> Task details
Locate each line in the material that contains the string "screenshot", matching case exactly, and copy those lines out.

(Data items)
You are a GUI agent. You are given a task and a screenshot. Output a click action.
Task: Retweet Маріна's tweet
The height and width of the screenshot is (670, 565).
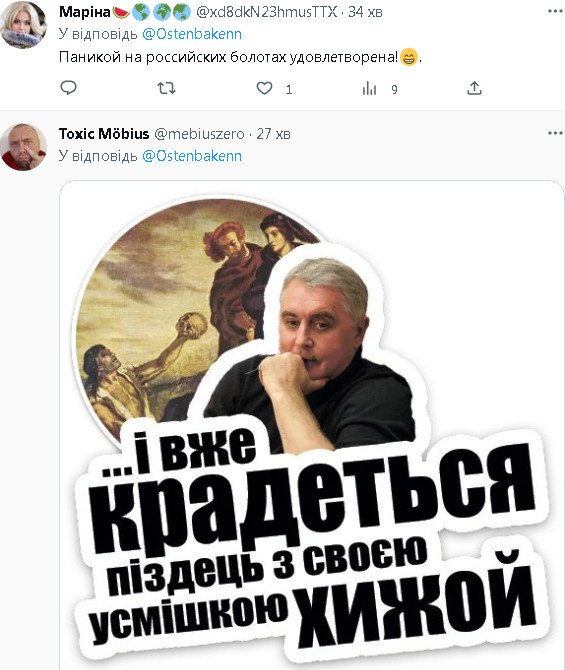tap(166, 88)
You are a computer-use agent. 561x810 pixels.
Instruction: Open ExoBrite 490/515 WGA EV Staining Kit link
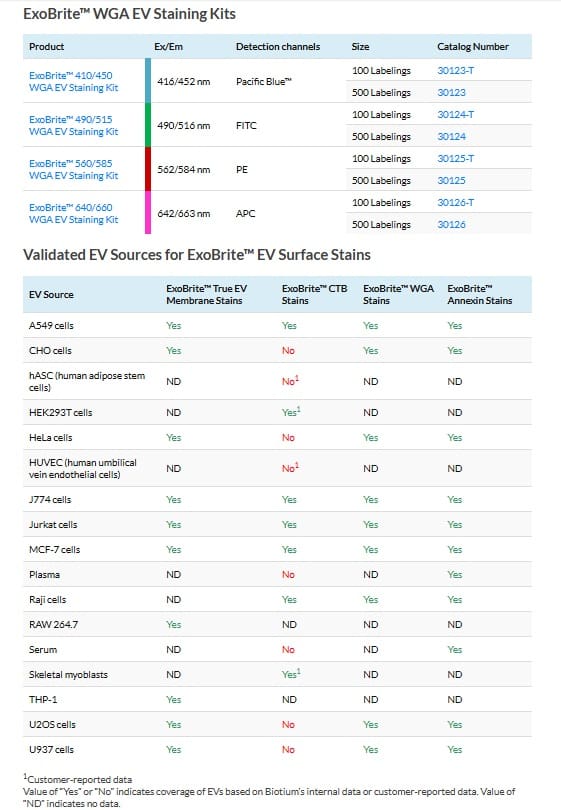[x=73, y=126]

> Solution
You are a GUI agent. You are given a task and a screenshot. Output a click action.
The height and width of the screenshot is (670, 565).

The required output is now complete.